*WHAT THE TASK ASKS*
Transcribe exactly every line from the one containing "Image resolution: width=1024" down to the final line of the listing below, including both, and leave out the rest.

[[ THE INPUT open ]]

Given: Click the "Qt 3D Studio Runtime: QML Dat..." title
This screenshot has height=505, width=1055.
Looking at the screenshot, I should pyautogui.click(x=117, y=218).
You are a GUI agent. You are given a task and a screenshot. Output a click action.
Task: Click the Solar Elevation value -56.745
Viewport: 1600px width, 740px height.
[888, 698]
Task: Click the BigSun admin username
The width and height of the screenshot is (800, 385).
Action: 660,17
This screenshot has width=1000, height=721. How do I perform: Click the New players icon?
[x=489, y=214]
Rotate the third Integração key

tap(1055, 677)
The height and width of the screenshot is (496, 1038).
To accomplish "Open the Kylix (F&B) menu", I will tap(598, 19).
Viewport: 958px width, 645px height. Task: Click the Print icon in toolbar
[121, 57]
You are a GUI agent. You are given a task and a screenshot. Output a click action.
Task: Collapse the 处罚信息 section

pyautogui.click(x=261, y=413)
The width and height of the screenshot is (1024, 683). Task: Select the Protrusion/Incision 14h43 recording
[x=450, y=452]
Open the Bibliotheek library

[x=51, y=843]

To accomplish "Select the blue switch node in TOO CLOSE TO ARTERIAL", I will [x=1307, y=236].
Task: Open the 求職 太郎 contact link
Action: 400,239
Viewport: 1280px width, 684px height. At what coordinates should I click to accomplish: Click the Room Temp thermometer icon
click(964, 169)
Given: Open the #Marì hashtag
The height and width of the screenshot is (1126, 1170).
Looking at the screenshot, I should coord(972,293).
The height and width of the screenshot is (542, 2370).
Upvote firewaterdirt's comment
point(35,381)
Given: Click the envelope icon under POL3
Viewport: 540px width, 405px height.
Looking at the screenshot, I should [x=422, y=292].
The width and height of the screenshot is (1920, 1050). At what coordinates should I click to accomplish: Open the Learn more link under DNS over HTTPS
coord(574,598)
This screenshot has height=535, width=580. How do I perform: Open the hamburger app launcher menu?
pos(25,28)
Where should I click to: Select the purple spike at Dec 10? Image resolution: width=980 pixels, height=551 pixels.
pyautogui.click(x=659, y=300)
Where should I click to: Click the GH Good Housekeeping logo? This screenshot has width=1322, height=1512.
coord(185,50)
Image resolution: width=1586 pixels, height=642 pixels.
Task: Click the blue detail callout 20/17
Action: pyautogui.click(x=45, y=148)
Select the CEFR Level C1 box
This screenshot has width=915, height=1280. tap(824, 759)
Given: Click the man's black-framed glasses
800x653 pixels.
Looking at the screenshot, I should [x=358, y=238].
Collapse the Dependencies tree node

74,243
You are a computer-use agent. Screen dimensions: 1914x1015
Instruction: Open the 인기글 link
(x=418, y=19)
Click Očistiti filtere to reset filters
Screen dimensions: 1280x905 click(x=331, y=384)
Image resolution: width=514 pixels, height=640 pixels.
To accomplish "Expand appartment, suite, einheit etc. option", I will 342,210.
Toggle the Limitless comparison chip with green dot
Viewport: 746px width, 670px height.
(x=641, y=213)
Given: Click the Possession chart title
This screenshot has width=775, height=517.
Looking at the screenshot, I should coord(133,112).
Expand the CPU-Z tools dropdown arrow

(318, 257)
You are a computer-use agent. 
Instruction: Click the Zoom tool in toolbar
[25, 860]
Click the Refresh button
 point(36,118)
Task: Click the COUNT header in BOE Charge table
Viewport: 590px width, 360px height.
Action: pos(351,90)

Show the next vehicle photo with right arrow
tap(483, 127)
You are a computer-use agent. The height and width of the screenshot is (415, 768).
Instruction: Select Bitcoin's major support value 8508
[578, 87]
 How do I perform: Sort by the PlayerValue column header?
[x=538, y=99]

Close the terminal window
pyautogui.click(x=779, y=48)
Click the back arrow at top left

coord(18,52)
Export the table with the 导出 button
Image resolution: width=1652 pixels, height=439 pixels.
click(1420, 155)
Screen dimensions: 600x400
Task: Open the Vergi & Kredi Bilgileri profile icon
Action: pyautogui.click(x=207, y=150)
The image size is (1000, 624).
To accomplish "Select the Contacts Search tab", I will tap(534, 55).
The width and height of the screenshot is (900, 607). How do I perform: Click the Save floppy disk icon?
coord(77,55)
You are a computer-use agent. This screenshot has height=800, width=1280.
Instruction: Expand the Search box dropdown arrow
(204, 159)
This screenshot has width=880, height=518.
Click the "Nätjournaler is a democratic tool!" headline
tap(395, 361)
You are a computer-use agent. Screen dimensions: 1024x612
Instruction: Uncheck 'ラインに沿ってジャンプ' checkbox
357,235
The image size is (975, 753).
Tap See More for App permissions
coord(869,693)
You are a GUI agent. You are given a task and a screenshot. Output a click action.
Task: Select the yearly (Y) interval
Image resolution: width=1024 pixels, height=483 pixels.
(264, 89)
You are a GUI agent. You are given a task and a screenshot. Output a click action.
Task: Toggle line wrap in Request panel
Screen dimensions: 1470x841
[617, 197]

[[ THE INPUT closed ]]

*EXPECTED ANSWER*
Image resolution: width=1024 pixels, height=483 pixels.
(264, 89)
You are a GUI agent. You are given a task and a screenshot. Output a click action.
Task: Toggle line wrap in Request panel
Screen dimensions: 1470x841
[617, 197]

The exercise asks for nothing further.